The appellant cannot be allowed to take benefit on account of the inter-departmental delay in putting up the matter before Director, the signatory to the agreement, since the award had been sent to the correct address and the competent person. The delay is attributed to the department itself. 14. In the case in hand, an agreement dated 31.03.2011 was entered into between the Director Food, Civil Supplies and Consumer, Affairs CUM Registrar, UID Project, Punjab with the address of Jeevandeep Building, Sector 17-B, Chandigarh and the respondent herein. The award was then sent by registered post to the very same address on 07.04.2017, and the same was received on 12.04.2017. The argument raised that the award was only put up before the competent authority on 21.04.2017 would not be sustainable since the award had been received in the office of the Director, Food Supplies on 12.04.2017. It was Director, Food Supplies who would be the competent person to take a decision whether or not objections were to be filed. The case law as relied upon by the Supreme Court in Union of India vs. Tecco Trichy Engineers & Contractors case (supra) where a copy of the award was served upon the General Manager, who was not signatory to the agreement between the parties, would not be applicable in the instant case.
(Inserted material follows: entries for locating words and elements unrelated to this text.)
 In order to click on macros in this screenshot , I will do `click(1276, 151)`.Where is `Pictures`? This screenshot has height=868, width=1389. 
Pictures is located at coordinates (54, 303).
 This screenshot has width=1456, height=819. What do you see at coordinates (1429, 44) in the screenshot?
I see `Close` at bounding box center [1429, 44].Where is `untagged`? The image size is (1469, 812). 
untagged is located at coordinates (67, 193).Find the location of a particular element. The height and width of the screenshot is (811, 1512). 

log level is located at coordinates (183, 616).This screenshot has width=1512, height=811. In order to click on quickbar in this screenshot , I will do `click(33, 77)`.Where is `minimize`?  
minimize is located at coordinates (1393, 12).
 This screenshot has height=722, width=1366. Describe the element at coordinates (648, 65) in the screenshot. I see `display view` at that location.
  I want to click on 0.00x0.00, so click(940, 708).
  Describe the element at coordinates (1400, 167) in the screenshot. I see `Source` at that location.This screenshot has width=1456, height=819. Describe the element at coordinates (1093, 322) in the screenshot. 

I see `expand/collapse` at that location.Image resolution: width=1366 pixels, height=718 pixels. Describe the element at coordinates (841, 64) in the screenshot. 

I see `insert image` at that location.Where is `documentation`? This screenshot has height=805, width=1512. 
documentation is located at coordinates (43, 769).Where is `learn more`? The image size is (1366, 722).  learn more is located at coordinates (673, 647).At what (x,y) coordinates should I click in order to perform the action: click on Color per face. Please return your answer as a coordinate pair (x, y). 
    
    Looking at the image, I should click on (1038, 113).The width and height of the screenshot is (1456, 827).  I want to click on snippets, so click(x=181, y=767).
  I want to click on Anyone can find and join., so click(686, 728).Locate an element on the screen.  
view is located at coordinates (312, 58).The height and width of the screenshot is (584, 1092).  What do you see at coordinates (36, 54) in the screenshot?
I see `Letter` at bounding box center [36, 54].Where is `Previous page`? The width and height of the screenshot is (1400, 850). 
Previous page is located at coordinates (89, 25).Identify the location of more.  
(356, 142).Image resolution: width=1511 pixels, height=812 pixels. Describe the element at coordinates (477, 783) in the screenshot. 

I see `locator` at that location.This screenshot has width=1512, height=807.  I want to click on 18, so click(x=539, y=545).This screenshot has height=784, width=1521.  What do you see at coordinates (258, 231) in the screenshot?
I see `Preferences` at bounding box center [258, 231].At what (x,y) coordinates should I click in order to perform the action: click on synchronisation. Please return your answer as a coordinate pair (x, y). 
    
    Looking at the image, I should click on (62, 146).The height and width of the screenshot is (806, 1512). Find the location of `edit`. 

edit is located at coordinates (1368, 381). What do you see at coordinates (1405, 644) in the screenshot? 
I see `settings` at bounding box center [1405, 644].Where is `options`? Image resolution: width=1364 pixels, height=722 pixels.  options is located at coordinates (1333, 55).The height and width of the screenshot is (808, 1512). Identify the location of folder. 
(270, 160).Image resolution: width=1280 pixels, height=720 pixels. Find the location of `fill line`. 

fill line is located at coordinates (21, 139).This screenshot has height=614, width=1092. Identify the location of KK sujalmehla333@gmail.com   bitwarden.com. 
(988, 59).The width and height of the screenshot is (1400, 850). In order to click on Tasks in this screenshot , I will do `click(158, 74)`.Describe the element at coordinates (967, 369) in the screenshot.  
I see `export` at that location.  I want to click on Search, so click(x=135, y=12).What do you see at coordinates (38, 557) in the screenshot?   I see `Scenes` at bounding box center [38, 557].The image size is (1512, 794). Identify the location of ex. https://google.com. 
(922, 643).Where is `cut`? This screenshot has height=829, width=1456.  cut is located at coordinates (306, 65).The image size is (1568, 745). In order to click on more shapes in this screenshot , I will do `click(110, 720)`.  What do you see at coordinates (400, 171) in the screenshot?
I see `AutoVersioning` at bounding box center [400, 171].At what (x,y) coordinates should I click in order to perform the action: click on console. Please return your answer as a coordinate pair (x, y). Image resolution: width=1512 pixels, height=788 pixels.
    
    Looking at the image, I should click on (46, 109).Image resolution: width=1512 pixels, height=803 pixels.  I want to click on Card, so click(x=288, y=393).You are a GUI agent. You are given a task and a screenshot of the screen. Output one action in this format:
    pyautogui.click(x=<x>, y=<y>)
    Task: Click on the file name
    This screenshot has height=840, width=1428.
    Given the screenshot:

It would be worthwhile to note that the Department of Food and Supplies is a separate department within the State of Punjab having its own separate office as described in the agreement. It is not a large organization like the Railways. When there is compliance of section 3 (1) (a) of the 1996 Act, the period of limitation would commence from the date when the award was delivered. 15. The judgements as rendered in M/s Simplex Infrastructure Ltd. case (supra) has clearly held that the period of limitation for filing objections is three months which is extendable by 30 days and not thereafter. The statute also prohibits the court from entertaining such an application. Therefore, applying the ratio of the afore-cited judgement, this court finds no infirmity with the order so impugned. 16. Appeal is dismissed.